*** Block opens ***

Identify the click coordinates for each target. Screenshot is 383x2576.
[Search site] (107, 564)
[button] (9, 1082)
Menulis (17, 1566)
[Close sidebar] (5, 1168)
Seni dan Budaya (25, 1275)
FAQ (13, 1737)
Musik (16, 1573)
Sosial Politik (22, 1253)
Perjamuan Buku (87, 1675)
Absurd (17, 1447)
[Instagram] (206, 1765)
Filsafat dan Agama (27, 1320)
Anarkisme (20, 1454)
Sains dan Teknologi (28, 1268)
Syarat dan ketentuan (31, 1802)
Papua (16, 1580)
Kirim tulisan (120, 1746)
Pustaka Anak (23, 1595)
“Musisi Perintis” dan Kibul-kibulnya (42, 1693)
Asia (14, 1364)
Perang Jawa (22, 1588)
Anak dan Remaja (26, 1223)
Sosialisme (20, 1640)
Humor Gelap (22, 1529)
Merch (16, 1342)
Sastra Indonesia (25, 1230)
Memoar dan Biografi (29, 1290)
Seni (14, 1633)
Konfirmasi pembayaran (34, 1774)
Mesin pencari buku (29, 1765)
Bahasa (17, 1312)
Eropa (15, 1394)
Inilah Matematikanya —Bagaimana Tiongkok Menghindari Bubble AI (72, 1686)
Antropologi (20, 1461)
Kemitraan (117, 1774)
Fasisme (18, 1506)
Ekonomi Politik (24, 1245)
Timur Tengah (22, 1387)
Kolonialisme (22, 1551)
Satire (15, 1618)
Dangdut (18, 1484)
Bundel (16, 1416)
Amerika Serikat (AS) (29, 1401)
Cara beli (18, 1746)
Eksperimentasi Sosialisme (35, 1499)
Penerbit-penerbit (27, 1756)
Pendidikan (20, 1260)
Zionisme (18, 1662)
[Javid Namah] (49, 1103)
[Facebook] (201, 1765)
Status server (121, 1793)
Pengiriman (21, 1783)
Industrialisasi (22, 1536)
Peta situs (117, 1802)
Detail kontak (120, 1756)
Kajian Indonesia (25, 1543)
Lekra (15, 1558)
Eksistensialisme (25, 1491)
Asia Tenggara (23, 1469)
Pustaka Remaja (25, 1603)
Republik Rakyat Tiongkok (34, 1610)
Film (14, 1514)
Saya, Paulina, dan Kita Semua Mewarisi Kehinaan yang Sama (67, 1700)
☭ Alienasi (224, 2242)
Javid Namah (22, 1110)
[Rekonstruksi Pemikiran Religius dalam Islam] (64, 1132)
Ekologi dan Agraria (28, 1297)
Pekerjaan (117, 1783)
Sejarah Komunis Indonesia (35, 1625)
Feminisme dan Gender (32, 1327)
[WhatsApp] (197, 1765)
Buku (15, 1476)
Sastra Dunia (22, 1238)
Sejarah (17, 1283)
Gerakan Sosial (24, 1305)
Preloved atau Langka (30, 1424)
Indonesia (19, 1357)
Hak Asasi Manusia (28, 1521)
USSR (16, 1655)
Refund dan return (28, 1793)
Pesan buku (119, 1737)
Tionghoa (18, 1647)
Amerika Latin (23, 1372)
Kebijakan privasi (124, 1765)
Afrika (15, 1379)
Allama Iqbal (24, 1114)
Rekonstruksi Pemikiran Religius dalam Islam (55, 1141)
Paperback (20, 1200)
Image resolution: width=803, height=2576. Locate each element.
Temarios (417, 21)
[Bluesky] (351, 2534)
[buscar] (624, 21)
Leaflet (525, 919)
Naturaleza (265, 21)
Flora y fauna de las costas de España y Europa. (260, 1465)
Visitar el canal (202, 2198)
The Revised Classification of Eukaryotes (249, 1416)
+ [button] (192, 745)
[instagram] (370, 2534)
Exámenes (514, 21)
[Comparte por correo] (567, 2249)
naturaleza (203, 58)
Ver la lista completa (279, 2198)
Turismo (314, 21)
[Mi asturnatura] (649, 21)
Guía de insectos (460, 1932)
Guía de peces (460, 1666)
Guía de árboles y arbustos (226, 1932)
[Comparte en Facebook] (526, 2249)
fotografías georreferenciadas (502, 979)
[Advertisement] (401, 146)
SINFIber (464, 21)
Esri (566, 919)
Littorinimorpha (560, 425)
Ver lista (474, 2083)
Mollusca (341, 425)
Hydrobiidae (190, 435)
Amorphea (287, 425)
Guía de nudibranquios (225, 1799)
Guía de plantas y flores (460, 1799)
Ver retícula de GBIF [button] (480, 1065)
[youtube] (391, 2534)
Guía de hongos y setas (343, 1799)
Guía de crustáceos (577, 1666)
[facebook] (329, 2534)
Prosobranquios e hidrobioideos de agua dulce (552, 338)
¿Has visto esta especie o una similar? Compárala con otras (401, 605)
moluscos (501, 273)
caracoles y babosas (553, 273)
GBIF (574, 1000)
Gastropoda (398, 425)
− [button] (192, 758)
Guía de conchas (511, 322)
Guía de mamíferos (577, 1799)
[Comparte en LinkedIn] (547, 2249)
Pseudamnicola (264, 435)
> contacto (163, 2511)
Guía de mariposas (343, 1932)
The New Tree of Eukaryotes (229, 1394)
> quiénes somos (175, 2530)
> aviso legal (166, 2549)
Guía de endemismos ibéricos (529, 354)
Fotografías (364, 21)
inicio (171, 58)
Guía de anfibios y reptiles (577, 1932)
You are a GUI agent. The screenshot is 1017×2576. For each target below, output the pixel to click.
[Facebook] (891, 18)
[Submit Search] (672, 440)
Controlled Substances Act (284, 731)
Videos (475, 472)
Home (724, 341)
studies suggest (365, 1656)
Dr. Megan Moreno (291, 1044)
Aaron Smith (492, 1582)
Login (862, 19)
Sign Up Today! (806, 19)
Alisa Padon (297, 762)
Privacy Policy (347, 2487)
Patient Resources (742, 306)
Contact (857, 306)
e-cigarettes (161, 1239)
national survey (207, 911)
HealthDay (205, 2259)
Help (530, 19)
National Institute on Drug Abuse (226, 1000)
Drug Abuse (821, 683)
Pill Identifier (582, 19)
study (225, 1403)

*** Block closes ***

◆ The task ◆
Where the listing above reaches the line that contains "Pengiriman (21, 1783)", start retyping, and finish with the line that contains "Film (14, 1514)"; reproduce those lines exactly and no others.

◆ Response to this exercise ◆
Pengiriman (21, 1783)
Industrialisasi (22, 1536)
Peta situs (117, 1802)
Detail kontak (120, 1756)
Kajian Indonesia (25, 1543)
Lekra (15, 1558)
Eksistensialisme (25, 1491)
Asia Tenggara (23, 1469)
Pustaka Remaja (25, 1603)
Republik Rakyat Tiongkok (34, 1610)
Film (14, 1514)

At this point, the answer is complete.